EXERCISE BRIEF: Rewrite the part of the listing starting at the line that contains "Click the Vendor column header" and ending at the line that contains "Action: [656, 237]", changing "preview thumbnail" to "preview image" and leaving everything else as it is.

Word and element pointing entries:
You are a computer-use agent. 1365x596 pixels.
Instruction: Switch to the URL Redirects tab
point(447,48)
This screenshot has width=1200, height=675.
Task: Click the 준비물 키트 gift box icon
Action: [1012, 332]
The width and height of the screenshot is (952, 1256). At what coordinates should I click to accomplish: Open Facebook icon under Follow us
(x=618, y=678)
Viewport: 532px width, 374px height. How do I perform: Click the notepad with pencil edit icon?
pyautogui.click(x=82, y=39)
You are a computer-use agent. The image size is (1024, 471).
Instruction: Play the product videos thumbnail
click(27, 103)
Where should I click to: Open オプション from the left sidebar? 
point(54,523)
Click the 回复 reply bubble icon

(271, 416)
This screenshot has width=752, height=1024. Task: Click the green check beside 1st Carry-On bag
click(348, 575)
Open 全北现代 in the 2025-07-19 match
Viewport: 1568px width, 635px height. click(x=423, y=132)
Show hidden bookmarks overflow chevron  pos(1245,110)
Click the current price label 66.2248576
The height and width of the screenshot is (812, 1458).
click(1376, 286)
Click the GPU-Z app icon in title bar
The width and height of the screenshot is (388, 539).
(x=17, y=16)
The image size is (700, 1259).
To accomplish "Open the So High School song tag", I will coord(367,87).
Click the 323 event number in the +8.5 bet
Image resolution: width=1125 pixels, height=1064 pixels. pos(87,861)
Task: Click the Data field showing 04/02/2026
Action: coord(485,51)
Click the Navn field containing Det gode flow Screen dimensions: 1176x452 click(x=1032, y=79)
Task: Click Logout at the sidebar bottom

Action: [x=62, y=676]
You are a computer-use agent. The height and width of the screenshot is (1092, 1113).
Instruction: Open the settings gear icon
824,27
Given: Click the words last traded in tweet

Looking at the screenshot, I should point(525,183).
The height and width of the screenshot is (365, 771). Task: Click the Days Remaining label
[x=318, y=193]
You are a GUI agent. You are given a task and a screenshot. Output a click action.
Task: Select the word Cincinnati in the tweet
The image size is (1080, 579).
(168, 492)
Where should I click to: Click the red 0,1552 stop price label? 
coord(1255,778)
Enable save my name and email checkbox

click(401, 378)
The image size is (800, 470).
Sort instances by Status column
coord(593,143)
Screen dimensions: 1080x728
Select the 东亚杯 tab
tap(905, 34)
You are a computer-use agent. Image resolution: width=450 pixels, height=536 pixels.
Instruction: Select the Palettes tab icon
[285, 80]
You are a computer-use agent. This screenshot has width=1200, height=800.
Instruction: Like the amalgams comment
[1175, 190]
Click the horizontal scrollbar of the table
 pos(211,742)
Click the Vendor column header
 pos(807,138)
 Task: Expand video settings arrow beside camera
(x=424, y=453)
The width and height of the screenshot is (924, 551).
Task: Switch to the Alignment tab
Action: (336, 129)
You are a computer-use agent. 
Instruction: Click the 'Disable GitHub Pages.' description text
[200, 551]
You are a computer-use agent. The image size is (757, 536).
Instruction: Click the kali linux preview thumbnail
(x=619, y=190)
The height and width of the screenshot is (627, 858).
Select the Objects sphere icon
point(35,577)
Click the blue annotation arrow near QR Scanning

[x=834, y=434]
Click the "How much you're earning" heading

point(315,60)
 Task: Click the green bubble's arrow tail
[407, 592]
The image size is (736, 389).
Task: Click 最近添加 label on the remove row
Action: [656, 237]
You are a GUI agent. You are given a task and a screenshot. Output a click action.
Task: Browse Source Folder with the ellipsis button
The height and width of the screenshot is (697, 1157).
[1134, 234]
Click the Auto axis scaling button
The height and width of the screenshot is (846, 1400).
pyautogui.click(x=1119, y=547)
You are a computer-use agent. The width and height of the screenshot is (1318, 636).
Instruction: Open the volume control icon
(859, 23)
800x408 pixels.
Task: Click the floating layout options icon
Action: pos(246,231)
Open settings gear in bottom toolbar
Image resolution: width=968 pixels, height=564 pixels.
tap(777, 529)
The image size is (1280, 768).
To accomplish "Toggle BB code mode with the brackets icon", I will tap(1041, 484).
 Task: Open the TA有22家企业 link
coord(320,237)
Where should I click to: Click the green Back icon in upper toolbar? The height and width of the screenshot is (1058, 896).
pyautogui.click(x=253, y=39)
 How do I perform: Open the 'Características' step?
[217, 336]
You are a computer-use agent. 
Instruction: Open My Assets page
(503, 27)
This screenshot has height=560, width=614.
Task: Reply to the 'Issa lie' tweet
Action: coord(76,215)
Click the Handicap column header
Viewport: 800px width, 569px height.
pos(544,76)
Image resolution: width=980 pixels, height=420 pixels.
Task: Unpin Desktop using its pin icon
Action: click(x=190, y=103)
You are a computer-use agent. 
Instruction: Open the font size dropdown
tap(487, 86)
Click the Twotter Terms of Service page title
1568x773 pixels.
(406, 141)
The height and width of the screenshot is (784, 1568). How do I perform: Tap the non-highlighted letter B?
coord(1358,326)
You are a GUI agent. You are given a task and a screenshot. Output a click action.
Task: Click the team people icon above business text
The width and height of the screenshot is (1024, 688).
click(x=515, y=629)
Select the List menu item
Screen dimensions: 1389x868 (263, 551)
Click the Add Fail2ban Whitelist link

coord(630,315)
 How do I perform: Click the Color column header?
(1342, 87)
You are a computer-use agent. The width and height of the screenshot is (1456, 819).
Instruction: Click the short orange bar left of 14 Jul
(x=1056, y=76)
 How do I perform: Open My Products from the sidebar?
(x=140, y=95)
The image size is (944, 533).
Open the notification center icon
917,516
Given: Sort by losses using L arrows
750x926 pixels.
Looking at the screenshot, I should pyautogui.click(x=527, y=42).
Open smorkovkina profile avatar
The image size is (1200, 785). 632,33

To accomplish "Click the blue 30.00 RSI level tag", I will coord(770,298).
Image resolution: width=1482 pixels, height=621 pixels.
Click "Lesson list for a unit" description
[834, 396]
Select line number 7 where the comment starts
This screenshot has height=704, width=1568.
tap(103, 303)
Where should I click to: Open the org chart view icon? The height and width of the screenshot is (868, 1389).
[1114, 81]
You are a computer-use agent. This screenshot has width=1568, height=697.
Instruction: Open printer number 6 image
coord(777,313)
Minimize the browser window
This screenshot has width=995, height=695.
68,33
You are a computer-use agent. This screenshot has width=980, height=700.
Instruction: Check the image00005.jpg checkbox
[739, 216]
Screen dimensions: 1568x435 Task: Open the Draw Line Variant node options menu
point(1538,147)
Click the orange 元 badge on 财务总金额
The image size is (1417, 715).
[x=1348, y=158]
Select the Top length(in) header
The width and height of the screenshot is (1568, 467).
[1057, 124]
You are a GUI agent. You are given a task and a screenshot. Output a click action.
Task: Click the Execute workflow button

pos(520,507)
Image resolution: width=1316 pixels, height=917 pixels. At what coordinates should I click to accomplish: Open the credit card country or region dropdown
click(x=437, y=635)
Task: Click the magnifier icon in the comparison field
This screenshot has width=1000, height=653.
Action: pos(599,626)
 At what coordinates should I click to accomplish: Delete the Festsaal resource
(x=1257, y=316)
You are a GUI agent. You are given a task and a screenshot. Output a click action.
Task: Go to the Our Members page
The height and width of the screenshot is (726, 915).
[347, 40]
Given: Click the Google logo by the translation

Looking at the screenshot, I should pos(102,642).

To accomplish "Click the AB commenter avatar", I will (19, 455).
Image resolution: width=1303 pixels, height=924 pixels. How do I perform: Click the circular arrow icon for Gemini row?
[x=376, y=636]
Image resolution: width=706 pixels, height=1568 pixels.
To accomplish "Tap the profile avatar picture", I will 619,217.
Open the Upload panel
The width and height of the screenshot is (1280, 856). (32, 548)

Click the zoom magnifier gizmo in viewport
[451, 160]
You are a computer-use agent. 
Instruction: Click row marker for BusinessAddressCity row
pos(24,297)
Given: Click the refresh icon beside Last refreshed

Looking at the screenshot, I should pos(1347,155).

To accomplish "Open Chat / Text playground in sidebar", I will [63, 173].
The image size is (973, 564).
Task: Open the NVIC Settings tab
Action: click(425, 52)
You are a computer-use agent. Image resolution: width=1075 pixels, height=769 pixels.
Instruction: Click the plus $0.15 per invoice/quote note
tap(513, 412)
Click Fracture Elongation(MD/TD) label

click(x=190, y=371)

TASK OUTPUT:
Click the Vendor column header
 pos(807,138)
 Task: Expand video settings arrow beside camera
(x=424, y=453)
The width and height of the screenshot is (924, 551).
Task: Switch to the Alignment tab
Action: (336, 129)
You are a computer-use agent. 
Instruction: Click the 'Disable GitHub Pages.' description text
[200, 551]
You are a computer-use agent. The image size is (757, 536).
Instruction: Click the kali linux preview image
(x=619, y=190)
The height and width of the screenshot is (627, 858).
Select the Objects sphere icon
point(35,577)
Click the blue annotation arrow near QR Scanning

[x=834, y=434]
Click the "How much you're earning" heading

point(315,60)
 Task: Click the green bubble's arrow tail
[407, 592]
The image size is (736, 389).
Task: Click 最近添加 label on the remove row
Action: [656, 237]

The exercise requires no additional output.